> **Problem statement**: Each record that follows should be repeated exactly, minus any images.

***** Data under study *****

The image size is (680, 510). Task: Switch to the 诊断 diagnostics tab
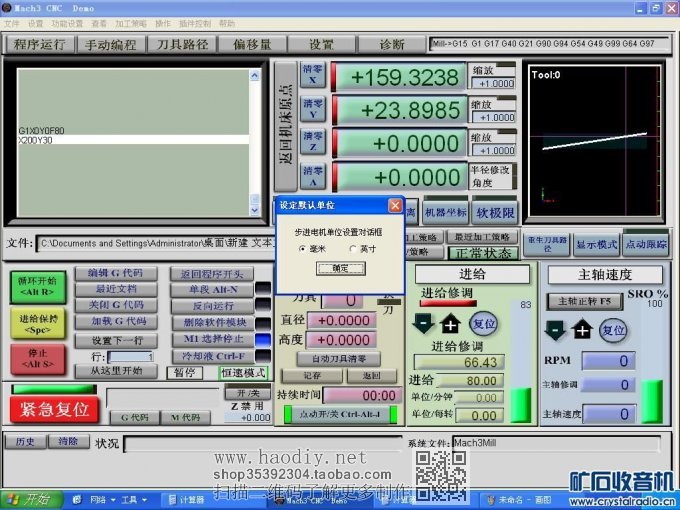tap(379, 45)
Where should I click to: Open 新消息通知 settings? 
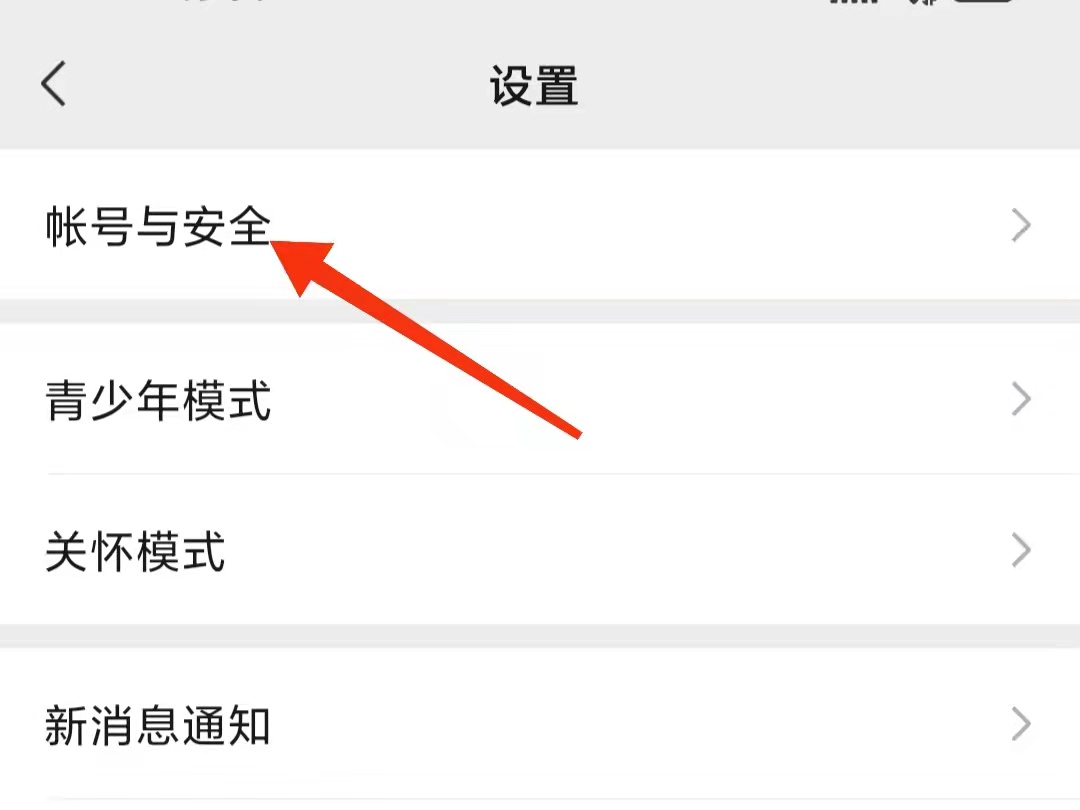point(540,724)

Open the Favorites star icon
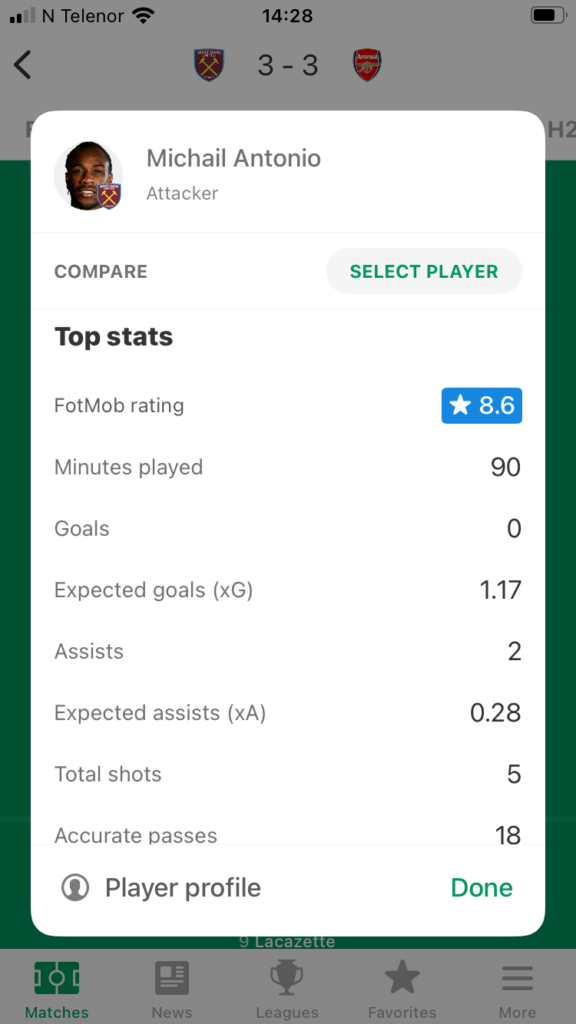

*****

> **Answer below**:
The image size is (680, 510). Task: Switch to the 诊断 diagnostics tab
tap(379, 45)
Where should I click to: Open 新消息通知 settings? 
point(540,724)

Open the Favorites star icon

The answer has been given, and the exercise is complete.